(Saved entries)
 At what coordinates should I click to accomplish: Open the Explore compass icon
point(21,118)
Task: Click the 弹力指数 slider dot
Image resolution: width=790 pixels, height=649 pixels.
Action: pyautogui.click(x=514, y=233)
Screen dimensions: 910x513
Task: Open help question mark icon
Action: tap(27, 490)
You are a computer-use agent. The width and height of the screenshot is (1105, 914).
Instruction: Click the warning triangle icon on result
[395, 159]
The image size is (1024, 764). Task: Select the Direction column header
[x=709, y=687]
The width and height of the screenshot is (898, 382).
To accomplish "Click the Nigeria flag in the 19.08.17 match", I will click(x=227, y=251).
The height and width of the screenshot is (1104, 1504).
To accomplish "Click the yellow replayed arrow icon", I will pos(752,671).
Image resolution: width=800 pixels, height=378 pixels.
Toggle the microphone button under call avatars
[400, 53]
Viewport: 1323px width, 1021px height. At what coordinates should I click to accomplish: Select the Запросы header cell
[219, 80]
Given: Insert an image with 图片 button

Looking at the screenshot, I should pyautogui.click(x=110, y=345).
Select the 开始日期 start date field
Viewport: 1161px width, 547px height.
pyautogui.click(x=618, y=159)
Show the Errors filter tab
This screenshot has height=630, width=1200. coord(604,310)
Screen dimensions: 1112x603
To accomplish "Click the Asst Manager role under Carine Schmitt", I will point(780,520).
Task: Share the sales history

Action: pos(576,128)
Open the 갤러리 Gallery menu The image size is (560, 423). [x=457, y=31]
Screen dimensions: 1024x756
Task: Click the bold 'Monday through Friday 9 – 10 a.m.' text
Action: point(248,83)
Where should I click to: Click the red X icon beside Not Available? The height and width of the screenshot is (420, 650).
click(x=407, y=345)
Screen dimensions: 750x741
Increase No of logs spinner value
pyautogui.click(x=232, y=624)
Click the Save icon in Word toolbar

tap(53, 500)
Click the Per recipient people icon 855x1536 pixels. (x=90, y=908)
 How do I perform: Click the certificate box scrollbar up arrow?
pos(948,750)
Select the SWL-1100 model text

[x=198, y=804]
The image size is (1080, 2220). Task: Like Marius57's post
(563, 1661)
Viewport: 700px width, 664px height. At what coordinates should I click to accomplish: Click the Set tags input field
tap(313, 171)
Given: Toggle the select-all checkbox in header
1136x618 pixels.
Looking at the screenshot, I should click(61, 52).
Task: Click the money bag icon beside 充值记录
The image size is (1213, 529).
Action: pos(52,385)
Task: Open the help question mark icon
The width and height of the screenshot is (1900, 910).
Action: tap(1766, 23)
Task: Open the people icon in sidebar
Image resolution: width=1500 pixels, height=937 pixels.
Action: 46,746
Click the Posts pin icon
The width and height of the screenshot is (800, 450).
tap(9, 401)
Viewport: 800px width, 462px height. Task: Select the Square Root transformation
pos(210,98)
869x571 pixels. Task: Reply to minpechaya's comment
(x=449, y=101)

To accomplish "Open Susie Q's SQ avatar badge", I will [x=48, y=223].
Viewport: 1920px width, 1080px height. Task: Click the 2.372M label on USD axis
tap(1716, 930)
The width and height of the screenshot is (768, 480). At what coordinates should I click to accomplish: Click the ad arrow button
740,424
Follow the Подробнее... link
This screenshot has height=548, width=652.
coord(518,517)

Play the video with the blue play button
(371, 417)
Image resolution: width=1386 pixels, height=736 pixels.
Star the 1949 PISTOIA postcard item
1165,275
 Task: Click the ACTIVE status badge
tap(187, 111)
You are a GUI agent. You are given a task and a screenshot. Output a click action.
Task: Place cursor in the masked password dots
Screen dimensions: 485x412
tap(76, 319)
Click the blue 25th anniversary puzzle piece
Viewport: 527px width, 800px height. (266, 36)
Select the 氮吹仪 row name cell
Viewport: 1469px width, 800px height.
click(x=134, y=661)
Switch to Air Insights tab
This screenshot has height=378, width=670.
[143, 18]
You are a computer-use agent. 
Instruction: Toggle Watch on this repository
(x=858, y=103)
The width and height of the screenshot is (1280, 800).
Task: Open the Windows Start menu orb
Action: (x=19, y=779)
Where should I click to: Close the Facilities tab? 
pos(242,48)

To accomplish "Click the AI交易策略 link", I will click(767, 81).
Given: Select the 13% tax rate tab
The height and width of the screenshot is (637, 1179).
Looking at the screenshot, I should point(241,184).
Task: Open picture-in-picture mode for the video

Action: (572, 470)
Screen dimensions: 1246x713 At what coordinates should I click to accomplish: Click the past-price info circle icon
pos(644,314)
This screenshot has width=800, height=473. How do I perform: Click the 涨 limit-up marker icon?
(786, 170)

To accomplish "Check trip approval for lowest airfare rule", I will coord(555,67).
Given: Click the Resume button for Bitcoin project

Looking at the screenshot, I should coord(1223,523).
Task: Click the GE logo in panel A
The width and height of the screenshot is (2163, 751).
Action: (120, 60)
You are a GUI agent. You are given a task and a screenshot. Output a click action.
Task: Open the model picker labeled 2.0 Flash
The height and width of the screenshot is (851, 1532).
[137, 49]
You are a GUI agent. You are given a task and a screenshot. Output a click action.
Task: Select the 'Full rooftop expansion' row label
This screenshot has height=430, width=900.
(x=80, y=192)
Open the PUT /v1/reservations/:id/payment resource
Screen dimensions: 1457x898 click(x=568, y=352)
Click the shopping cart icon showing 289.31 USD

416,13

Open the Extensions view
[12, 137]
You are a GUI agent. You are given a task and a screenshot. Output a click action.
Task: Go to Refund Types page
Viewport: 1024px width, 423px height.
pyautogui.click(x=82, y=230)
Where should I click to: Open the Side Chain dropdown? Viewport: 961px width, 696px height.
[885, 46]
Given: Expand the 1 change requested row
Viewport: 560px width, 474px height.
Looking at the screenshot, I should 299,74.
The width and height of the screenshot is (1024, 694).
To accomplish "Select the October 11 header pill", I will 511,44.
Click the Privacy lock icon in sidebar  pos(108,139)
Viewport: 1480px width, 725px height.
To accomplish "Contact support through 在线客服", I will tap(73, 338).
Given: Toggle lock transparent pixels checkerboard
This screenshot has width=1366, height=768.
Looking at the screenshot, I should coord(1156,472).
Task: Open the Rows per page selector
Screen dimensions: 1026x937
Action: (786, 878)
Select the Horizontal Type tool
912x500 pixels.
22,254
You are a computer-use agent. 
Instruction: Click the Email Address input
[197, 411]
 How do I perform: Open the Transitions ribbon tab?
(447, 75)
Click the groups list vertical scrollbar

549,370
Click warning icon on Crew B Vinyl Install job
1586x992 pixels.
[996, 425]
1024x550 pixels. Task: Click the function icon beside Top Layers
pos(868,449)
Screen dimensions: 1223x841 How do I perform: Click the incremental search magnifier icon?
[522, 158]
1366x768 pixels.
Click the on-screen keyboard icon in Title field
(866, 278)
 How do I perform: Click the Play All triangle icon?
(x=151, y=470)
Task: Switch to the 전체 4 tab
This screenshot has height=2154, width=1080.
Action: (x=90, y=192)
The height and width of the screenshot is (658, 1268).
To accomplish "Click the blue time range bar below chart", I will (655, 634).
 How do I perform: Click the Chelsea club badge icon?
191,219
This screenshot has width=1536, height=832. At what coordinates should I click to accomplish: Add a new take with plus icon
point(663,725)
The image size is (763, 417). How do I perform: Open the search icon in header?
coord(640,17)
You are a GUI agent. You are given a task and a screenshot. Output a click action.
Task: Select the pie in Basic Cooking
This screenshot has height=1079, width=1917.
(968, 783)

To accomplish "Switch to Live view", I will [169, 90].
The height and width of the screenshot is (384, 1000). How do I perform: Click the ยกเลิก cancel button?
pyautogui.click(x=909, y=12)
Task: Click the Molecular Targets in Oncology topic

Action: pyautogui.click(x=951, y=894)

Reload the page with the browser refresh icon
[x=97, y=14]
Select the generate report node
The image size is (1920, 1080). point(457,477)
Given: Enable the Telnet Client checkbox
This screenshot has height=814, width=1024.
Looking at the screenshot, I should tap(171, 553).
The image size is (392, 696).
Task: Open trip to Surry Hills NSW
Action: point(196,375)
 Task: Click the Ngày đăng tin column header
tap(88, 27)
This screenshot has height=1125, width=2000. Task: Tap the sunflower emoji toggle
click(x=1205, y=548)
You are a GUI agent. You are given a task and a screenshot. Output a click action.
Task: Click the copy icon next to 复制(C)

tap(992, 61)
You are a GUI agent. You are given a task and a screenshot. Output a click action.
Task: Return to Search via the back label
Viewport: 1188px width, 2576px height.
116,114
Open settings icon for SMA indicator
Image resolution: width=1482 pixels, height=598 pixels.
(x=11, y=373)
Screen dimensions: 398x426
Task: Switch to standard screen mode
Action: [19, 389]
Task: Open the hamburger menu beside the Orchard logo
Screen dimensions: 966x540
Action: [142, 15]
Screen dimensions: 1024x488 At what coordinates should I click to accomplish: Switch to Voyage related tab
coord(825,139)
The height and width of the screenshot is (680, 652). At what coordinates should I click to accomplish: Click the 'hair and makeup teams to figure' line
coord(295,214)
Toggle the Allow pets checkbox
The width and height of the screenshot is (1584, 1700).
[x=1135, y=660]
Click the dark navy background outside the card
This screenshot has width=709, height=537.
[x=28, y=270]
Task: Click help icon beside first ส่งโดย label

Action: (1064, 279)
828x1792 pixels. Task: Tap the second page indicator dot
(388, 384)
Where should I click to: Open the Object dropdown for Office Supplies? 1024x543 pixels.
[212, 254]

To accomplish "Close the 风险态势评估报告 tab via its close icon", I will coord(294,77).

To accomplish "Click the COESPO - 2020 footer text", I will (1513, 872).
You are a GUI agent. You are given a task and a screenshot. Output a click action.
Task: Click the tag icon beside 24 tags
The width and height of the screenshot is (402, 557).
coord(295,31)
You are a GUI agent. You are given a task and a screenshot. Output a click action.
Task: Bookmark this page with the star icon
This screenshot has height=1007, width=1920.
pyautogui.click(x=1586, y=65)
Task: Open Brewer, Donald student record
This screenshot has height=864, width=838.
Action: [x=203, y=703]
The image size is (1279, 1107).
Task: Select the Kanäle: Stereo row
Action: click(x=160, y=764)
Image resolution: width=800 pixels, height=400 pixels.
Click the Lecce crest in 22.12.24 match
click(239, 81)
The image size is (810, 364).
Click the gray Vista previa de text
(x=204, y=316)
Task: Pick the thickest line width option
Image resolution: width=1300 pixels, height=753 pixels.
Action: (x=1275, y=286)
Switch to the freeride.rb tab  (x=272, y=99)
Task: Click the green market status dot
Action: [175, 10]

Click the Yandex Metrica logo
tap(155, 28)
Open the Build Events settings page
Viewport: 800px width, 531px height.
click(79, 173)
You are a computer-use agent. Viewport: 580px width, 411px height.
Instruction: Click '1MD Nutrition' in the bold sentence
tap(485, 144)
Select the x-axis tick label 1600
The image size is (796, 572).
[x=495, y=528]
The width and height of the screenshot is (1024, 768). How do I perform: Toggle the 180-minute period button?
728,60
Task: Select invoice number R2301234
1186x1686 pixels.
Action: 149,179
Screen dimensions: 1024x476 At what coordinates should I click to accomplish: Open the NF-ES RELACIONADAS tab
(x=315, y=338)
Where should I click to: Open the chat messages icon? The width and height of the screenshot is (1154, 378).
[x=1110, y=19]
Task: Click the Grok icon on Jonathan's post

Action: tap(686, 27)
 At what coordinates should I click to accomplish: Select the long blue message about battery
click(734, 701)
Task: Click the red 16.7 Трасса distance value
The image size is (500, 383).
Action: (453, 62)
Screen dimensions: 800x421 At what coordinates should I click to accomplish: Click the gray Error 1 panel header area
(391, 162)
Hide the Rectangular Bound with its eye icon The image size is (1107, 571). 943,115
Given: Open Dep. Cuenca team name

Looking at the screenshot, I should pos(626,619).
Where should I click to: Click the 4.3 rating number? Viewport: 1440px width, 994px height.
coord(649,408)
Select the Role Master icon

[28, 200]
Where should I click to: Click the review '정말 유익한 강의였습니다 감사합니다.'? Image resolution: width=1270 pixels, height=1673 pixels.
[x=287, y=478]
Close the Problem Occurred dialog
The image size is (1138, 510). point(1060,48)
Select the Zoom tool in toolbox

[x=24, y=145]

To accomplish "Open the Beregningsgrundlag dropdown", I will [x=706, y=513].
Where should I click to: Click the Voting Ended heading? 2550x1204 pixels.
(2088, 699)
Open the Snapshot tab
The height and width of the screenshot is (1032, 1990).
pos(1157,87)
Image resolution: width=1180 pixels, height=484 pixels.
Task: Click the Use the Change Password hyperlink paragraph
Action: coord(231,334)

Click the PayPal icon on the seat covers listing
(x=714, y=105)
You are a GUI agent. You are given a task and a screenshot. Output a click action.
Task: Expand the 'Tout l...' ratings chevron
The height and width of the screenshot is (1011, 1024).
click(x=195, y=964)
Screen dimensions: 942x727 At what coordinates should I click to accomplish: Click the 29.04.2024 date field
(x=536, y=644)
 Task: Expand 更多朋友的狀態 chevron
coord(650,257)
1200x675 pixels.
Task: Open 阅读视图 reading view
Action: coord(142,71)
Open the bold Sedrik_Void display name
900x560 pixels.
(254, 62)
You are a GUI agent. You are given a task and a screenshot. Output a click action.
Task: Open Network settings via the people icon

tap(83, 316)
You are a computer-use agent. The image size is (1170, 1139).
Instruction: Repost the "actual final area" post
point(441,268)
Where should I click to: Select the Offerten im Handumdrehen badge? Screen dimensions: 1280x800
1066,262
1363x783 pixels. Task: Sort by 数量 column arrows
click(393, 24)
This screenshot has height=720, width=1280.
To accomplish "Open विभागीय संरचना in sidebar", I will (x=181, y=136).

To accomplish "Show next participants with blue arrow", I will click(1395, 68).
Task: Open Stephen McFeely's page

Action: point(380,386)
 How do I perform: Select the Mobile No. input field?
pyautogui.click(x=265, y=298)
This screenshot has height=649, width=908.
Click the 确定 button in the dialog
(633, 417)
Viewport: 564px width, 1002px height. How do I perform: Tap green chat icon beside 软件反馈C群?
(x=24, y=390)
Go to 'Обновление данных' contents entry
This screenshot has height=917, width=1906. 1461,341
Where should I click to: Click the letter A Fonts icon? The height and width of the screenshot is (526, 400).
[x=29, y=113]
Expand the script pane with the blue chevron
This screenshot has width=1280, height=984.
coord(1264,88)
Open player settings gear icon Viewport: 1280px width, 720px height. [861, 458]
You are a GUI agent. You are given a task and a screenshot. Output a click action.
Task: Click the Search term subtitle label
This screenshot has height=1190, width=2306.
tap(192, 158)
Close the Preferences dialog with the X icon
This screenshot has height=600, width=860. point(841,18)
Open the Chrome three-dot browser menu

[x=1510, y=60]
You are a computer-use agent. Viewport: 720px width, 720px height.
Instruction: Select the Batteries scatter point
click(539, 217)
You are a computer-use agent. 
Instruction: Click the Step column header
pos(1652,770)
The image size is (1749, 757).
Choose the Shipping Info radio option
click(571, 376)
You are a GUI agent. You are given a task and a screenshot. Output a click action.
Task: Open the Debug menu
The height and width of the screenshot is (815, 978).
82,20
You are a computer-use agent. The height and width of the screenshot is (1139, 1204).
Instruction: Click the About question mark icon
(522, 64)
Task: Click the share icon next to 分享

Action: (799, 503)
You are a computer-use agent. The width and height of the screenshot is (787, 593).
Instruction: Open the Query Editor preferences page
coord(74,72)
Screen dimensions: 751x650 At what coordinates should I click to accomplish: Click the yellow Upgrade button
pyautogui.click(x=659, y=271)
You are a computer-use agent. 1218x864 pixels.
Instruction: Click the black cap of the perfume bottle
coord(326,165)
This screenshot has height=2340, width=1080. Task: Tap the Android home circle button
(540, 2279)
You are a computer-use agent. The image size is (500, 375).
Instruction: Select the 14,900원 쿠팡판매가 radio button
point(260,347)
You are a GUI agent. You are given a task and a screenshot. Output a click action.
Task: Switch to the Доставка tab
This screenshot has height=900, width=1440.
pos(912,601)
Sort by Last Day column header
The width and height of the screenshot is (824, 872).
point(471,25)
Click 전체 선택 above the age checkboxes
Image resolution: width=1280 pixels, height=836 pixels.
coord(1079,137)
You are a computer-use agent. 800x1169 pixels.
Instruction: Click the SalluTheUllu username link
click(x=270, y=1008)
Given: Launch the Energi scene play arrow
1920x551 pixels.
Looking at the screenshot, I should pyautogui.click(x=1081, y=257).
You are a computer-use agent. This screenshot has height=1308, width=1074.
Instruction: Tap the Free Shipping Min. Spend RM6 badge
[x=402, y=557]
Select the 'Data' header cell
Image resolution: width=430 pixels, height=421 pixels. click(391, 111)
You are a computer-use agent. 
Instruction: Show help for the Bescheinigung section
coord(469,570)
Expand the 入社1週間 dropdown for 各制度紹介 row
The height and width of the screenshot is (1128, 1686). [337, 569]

Task details -> Take the lines above from the one containing "Task: Bookmark this page with the star icon" down to the one containing "Task: Pick the thickest line width option", and transcribe them exactly, both ends included.

Answer for this exercise ->
Task: Bookmark this page with the star icon
This screenshot has height=1007, width=1920.
pyautogui.click(x=1586, y=65)
Task: Open Brewer, Donald student record
This screenshot has height=864, width=838.
Action: [x=203, y=703]
The image size is (1279, 1107).
Task: Select the Kanäle: Stereo row
Action: click(x=160, y=764)
Image resolution: width=800 pixels, height=400 pixels.
Click the Lecce crest in 22.12.24 match
click(239, 81)
The image size is (810, 364).
Click the gray Vista previa de text
(x=204, y=316)
Task: Pick the thickest line width option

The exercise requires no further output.